[Start RECORDS SUPPLIED]

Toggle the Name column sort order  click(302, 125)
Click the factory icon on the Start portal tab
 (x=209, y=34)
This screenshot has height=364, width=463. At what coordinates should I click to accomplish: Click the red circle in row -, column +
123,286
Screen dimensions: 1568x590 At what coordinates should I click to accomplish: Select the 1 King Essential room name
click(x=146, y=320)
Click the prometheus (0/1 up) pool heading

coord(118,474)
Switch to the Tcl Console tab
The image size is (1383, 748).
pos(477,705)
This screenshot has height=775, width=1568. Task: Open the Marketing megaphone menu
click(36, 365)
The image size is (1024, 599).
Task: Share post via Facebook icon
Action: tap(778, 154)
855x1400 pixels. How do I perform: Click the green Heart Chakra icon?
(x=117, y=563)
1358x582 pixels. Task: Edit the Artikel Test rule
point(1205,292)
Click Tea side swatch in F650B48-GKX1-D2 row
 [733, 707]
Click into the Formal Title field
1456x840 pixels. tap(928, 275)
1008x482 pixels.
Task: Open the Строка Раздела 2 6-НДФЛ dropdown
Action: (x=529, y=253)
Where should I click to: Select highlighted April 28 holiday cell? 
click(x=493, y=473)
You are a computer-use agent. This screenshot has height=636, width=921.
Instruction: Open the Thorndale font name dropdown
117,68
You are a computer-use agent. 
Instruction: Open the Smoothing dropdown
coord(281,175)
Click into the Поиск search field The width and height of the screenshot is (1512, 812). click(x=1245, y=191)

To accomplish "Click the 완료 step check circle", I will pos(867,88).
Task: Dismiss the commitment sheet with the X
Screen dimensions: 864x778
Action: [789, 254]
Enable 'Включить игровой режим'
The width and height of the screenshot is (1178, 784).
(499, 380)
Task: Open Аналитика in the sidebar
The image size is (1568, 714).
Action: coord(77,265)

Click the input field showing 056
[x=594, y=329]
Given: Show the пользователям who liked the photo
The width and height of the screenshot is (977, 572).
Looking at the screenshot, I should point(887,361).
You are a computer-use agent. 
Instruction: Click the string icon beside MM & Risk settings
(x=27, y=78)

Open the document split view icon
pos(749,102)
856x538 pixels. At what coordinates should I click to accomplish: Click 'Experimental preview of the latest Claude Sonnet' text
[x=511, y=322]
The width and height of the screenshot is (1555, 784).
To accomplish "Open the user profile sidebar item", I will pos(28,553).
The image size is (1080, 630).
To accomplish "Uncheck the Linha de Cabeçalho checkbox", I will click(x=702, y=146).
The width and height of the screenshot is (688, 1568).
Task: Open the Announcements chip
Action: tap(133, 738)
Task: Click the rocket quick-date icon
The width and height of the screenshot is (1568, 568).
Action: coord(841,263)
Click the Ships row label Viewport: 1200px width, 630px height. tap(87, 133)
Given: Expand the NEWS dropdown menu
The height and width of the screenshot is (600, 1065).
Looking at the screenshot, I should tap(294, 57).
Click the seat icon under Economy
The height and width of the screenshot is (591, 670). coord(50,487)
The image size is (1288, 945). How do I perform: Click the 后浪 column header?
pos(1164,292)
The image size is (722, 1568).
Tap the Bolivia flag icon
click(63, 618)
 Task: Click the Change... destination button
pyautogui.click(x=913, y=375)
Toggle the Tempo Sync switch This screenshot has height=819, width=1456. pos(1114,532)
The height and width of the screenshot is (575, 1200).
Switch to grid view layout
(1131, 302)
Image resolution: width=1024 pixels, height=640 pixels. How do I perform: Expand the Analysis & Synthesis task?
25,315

[End RECORDS SUPPLIED]

_THE EXERCISE:_ Rewrite all of the entries above, swapping "sidebar" for "side panel" and leaving everything else unchanged.

_ANSWER BELOW:_
Toggle the Name column sort order  click(302, 125)
Click the factory icon on the Start portal tab
 (x=209, y=34)
This screenshot has height=364, width=463. At what coordinates should I click to accomplish: Click the red circle in row -, column +
123,286
Screen dimensions: 1568x590 At what coordinates should I click to accomplish: Select the 1 King Essential room name
click(x=146, y=320)
Click the prometheus (0/1 up) pool heading

coord(118,474)
Switch to the Tcl Console tab
The image size is (1383, 748).
pos(477,705)
This screenshot has height=775, width=1568. Task: Open the Marketing megaphone menu
click(36, 365)
The image size is (1024, 599).
Task: Share post via Facebook icon
Action: tap(778, 154)
855x1400 pixels. How do I perform: Click the green Heart Chakra icon?
(x=117, y=563)
1358x582 pixels. Task: Edit the Artikel Test rule
point(1205,292)
Click Tea side swatch in F650B48-GKX1-D2 row
 [733, 707]
Click into the Formal Title field
1456x840 pixels. tap(928, 275)
1008x482 pixels.
Task: Open the Строка Раздела 2 6-НДФЛ dropdown
Action: (x=529, y=253)
Where should I click to: Select highlighted April 28 holiday cell? 
click(x=493, y=473)
You are a computer-use agent. This screenshot has height=636, width=921.
Instruction: Open the Thorndale font name dropdown
117,68
You are a computer-use agent. 
Instruction: Open the Smoothing dropdown
coord(281,175)
Click into the Поиск search field The width and height of the screenshot is (1512, 812). click(x=1245, y=191)

To accomplish "Click the 완료 step check circle", I will pos(867,88).
Task: Dismiss the commitment sheet with the X
Screen dimensions: 864x778
Action: [789, 254]
Enable 'Включить игровой режим'
The width and height of the screenshot is (1178, 784).
(499, 380)
Task: Open Аналитика in the side panel
The image size is (1568, 714).
Action: coord(77,265)

Click the input field showing 056
[x=594, y=329]
Given: Show the пользователям who liked the photo
The width and height of the screenshot is (977, 572).
Looking at the screenshot, I should point(887,361).
You are a computer-use agent. 
Instruction: Click the string icon beside MM & Risk settings
(x=27, y=78)

Open the document split view icon
pos(749,102)
856x538 pixels. At what coordinates should I click to accomplish: Click 'Experimental preview of the latest Claude Sonnet' text
[x=511, y=322]
The width and height of the screenshot is (1555, 784).
To accomplish "Open the user profile side panel item", I will pos(28,553).
The image size is (1080, 630).
To accomplish "Uncheck the Linha de Cabeçalho checkbox", I will click(x=702, y=146).
The width and height of the screenshot is (688, 1568).
Task: Open the Announcements chip
Action: tap(133, 738)
Task: Click the rocket quick-date icon
The width and height of the screenshot is (1568, 568).
Action: coord(841,263)
Click the Ships row label Viewport: 1200px width, 630px height. tap(87, 133)
Given: Expand the NEWS dropdown menu
The height and width of the screenshot is (600, 1065).
Looking at the screenshot, I should tap(294, 57).
Click the seat icon under Economy
The height and width of the screenshot is (591, 670). coord(50,487)
The image size is (1288, 945). How do I perform: Click the 后浪 column header?
pos(1164,292)
The image size is (722, 1568).
Tap the Bolivia flag icon
click(63, 618)
 Task: Click the Change... destination button
pyautogui.click(x=913, y=375)
Toggle the Tempo Sync switch This screenshot has height=819, width=1456. pos(1114,532)
The height and width of the screenshot is (575, 1200).
Switch to grid view layout
(1131, 302)
Image resolution: width=1024 pixels, height=640 pixels. How do I perform: Expand the Analysis & Synthesis task?
25,315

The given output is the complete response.